Monitoring Timeouts
Every HIL timeout fires an HILExpiredEvent on the workflow event bus. The Observer Panel surfaces these events in real time. Audit log entries capture the full timeout record for compliance and retrospective analysis.
HILExpiredEvent
Regardless of the configured timeout behavior (Escalate, AutoApprove, AutoReject, or Fail), the dispatcher always publishes an HILExpiredEvent after handling the timeout:
public class HILExpiredEvent : IWorkflowEvent
{
public string ExecutionResId { get; init; }
public Guid ExecutionId { get; init; }
public string TenantId { get; init; }
public string NodeId { get; init; }
public string TimeoutBehavior { get; init; } // Escalate | AutoApprove | AutoReject | Fail
public DateTimeOffset ExpiredAt { get; init; }
public string OriginalActorId { get; init; }
public string? EscalationActorId { get; init; } // set only for Escalate
}
// Published in HILTimeoutDispatcher after every behavior handler runs
await _eventBus.PublishAsync(new HILExpiredEvent { ... }, ct);
Observer Panel — Timeout Events
The flowObserverPanelStore subscribes to HIL events streamed via SignalR and renders them in the Observer Panel timeline:
// flowObserverPanelStore.ts
connection.on("HILExpired", (event: HILExpiredEvent) => {
useFlowObserverPanelStore.getState().addEvent({
type : "hil-timeout",
nodeId : event.nodeId,
timestamp : event.expiredAt,
label : `HIL timeout — ${event.timeoutBehavior}`,
actor : event.originalActorId,
severity : event.timeoutBehavior === "Fail" ? "error" : "warning"
});
});
Audit Log Entry Schema
Timeout events are written to Process_AuditLog alongside the suspension record:
// AuditLog entry written by HILTimeoutDispatcher
{
"auditId" : "7a3e2b1c-...",
"tenantId" : "tenant-001",
"executionId" : "exec-abc",
"executionResId" : "wf-run-xyz",
"nodeId" : "node-approval-1",
"eventType" : "HILTimeout",
"behavior" : "Escalate",
"originalActor" : "user-john",
"escalationActor": "user-manager",
"expiredAt" : "2026-05-25T18:00:00Z",
"recordedAt" : "2026-05-25T18:00:01Z"
}
Suspended Executions — Monitoring Query
Operations teams can query the suspended executions table to surface overdue and at-risk tasks before timeout fires:
-- Find tasks expiring within the next hour (at-risk)

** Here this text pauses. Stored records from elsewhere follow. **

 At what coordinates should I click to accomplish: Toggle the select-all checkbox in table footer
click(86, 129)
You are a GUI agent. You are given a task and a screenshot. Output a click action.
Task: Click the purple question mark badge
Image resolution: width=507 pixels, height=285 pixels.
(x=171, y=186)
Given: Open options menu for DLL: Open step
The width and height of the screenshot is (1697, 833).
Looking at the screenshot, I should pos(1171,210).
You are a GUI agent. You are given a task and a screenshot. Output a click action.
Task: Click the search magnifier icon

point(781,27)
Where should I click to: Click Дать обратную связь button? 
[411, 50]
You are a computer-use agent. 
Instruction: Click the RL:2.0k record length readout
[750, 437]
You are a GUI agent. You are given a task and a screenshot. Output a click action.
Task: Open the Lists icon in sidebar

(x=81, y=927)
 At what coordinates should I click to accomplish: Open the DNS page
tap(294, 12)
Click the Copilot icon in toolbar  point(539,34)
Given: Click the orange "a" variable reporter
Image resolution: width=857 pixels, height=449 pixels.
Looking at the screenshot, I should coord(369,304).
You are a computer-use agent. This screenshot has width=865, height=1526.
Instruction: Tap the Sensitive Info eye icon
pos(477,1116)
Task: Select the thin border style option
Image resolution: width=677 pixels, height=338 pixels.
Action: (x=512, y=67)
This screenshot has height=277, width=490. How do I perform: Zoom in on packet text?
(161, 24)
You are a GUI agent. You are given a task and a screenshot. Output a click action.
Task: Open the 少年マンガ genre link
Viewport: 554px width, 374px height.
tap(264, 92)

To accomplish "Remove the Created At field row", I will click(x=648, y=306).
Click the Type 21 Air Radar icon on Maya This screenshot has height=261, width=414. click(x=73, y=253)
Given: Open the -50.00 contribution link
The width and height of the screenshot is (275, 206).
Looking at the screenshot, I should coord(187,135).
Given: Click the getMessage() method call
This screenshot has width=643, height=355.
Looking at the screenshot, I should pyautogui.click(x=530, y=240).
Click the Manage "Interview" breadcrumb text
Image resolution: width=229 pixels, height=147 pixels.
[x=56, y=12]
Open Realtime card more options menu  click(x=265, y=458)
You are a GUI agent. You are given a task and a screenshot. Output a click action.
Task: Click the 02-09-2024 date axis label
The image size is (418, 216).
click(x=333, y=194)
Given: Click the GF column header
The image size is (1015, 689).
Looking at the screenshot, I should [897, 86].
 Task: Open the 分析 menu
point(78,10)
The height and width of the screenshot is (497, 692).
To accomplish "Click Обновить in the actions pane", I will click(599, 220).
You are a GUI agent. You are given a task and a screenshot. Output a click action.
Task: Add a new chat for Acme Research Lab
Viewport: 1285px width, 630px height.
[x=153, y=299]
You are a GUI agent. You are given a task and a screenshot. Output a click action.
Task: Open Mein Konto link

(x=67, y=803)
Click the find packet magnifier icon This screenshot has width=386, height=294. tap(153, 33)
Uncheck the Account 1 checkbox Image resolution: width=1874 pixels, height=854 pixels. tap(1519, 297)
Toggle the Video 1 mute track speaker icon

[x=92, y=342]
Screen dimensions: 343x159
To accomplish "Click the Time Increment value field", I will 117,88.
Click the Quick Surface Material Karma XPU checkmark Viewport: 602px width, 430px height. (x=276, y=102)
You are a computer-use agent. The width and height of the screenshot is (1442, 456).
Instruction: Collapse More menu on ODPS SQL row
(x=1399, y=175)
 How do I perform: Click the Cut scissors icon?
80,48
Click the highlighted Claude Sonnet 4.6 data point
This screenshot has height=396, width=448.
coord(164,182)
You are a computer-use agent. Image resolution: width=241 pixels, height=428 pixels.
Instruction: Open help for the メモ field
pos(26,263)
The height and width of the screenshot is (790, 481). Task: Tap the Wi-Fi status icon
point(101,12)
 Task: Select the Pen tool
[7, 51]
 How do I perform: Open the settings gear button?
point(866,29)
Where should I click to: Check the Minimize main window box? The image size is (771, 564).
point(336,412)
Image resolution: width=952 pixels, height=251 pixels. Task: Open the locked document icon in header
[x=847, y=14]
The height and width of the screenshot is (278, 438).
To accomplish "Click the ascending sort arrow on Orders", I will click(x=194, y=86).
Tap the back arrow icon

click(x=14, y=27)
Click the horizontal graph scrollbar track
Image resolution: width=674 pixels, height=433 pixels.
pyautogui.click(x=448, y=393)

SELECT ExecutionResId, SuspendedNodeId, ActorId, ExpiresAt,
DATEDIFF(MINUTE, GETUTCDATE(), ExpiresAt) AS MinutesRemaining
FROM Process_SuspendedExecutions
WHERE Status = 0 -- Pending
AND ExpiresAt BETWEEN GETUTCDATE() AND DATEADD(HOUR, 1, GETUTCDATE())
ORDER BY ExpiresAt ASC;
-- Find tasks that have already timed out but not yet processed
SELECT ExecutionResId, SuspendedNodeId, ActorId, ExpiresAt,
TimeoutBehavior
FROM Process_SuspendedExecutions
WHERE Status = 0 -- still Pending
AND ExpiresAt < GETUTCDATE()
ORDER BY ExpiresAt ASC;
Timeout Metrics
The node observability layer emits timeout counters via INodeMetrics:
// Recorded in HILTimeoutDispatcher
_metrics.IncrementCounter(
"hil.timeout.total",
tags: new Dictionary<string, string>
{
["behavior"] = suspension.TimeoutBehavior,
["nodeId"] = suspension.SuspendedNodeId,
["tenantId"] = suspension.TenantId
});
// Key metrics to alert on:
// hil.timeout.total{behavior="Fail"} — terminal failures
// hil.timeout.total{behavior="Escalate"} — escalation volume
// hil.timeout.job.batch_size — job processing throughput
// hil.timeout.job.duration_ms — job execution latency
Alerting Recommendations
| Metric / Condition | Alert Threshold | Action |
|---|---|---|
| hil.timeout.total{behavior="Fail"} rate | > 5/hour | Ops review — workflows terminating unexpectedly |
| Pending suspensions past expiry | > 0 for > 15 min | Check HILTimeoutJob is running (Hangfire) |
| hil.timeout.job.duration_ms | > 10 s | BatchSize may be too large; reduce in config |
| HILExpiredEvent rate spike | 3x baseline | Review actor availability and deadline settings |
Hangfire Job Health
The HILTimeoutJob runs on a schedule via Hangfire. Verify it is running from the Hangfire dashboard:
// Hangfire registration — typical recurrence
RecurringJob.AddOrUpdate<HILTimeoutJob>(
"hil-timeout-scan",
job => job.ExecuteAsync(CancellationToken.None),
Cron.Minutely());
// If the job is missing from Hangfire recurring jobs list,
// re-register by restarting the API or calling the admin endpoint:
// POST /admin/jobs/hil-timeout/register